DOCUMENT PASSAGE.

↓↓↓

This analysis tries to visualise used car prices based on age, kilometers driven and horsepower. The dataset comes from kaggle and can be found here: https://www.kaggle.com/orgesleka/used-cars-database. Plotly is used to create the graph. After a bit of data cleaning a sample of 5000 cars is taken to limit the computational effort when plotting.
library(plotly)
library(dplyr)
library(data.table)
cars <- fread(file = "E:/Coursera/DataProducts/autos.csv")
##
Read 69.9% of 371824 rows
Read 99.5% of 371824 rows
Read 371824 rows and 20 (of 20) columns from 0.064 GB file in 00:00:04
cars <- cars[,c(5,8,10)]
cars <- cars[complete.cases(cars),]
cars <- mutate(cars, age = 2016 - yearOfRegistration)
cars <- cars[cars$age <= 30,]
cars <- cars[cars$age >= 0,]
cars <- cars[cars$price <= 1E5,]
cars <- cars[cars$powerPS >10,]
cars <- cars[cars$powerPS<500,]
cars <- sample_n(cars, 5000)
A 3D scatter plot:
p <- plot_ly(cars, x = ~powerPS, y = ~age, z = ~price,marker = list(color = ~price, colorscale = c('#FF1111', '#664444'), showscale = TRUE)) %>% add_markers() %>%
layout(scene = list(xaxis = list(title = 'Horsepower'),
yaxis = list(title = 'Age'),
zaxis = list(title = 'Price')))
p

↑↑↑

DIRECTIVE 1.
Answer these questions from the used car price analysis.
(a) Which tool is used to create the graph?
(b) How many cars are in the sample taken for plotting?
(c) What is the greatest car age, in years, kept after cleaning?
DIRECTIVE 2.
Say whether each statement agrees with the used car price analysis, and quote the words that decide it.
(a) The dataset comes from kaggle.
(b) Cars priced above 100,000 stay in the data.
(c) A car's age is found by subtracting its registration year from 2020.
DIRECTIVE 3.
Copy out the used car price analysis word for word, starting with "cars <- cars[cars$age <= 30,]" and going on through "list(title = 'Price')))".

RECORDED DATA.
↓↓↓

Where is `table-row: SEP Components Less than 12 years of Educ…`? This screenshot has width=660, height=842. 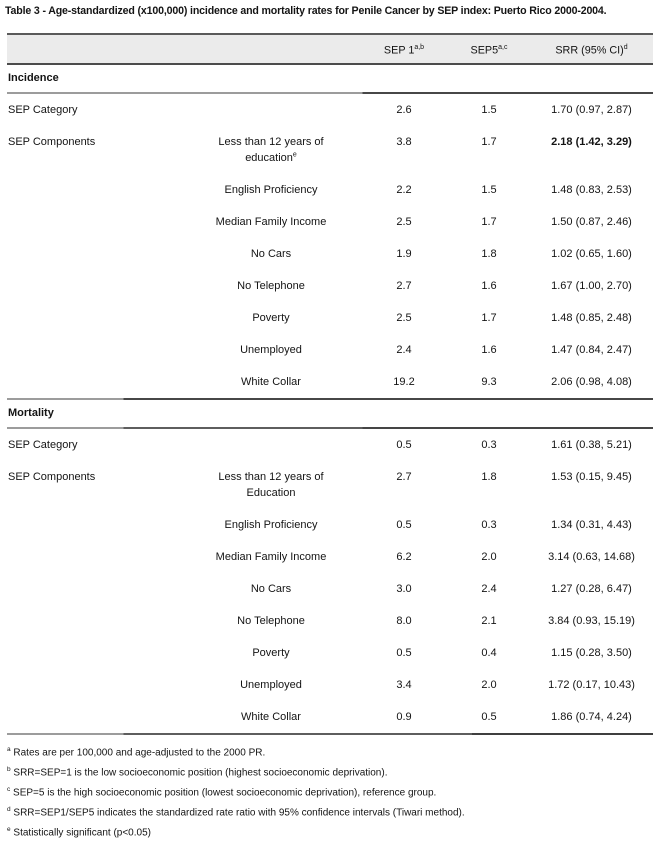
table-row: SEP Components Less than 12 years of Educ… is located at coordinates (330, 485).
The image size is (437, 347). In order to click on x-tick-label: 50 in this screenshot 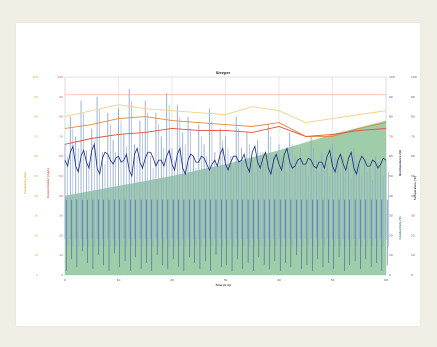, I will do `click(333, 280)`.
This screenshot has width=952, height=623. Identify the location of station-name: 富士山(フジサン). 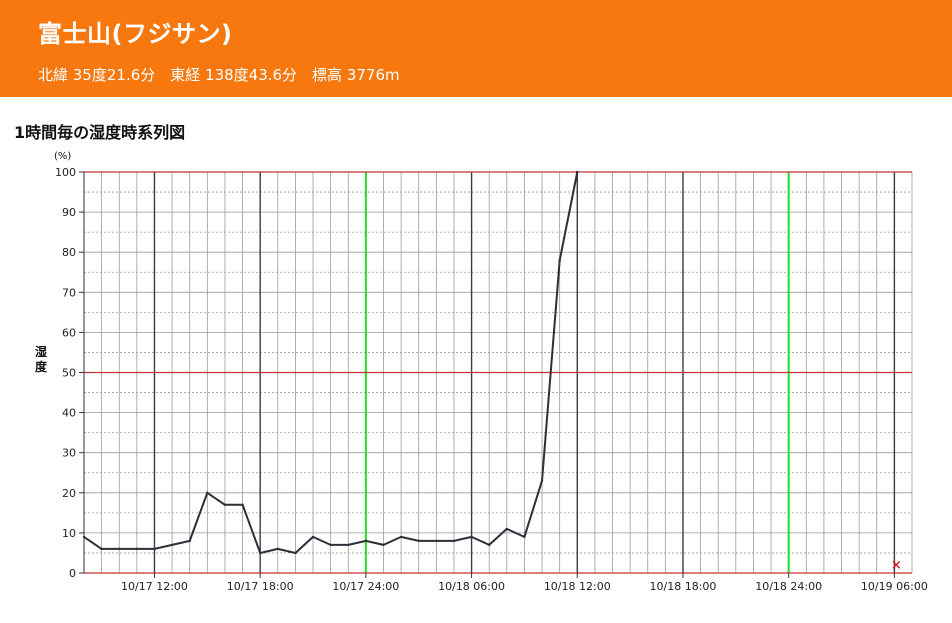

↑↑↑

EXERCISE SOLUTION 1.
(a) Plotly
(b) 5000
(c) 30

EXERCISE SOLUTION 2.
(a) Yes: "The dataset comes from kaggle"
(b) No: "cars <- cars[cars$price <= 1E5,]"
(c) No: "age = 2016 - yearOfRegistration"

EXERCISE SOLUTION 3.
cars <- cars[cars$age <= 30,]
cars <- cars[cars$age >= 0,]
cars <- cars[cars$price <= 1E5,]
cars <- cars[cars$powerPS >10,]
cars <- cars[cars$powerPS<500,]
cars <- sample_n(cars, 5000)
A 3D scatter plot:
p <- plot_ly(cars, x = ~powerPS, y = ~age, z = ~price,marker = list(color = ~price, colorscale = c('#FF1111', '#664444'), showscale = TRUE)) %>% add_markers() %>%
layout(scene = list(xaxis = list(title = 'Horsepower'),
yaxis = list(title = 'Age'),
zaxis = list(title = 'Price')))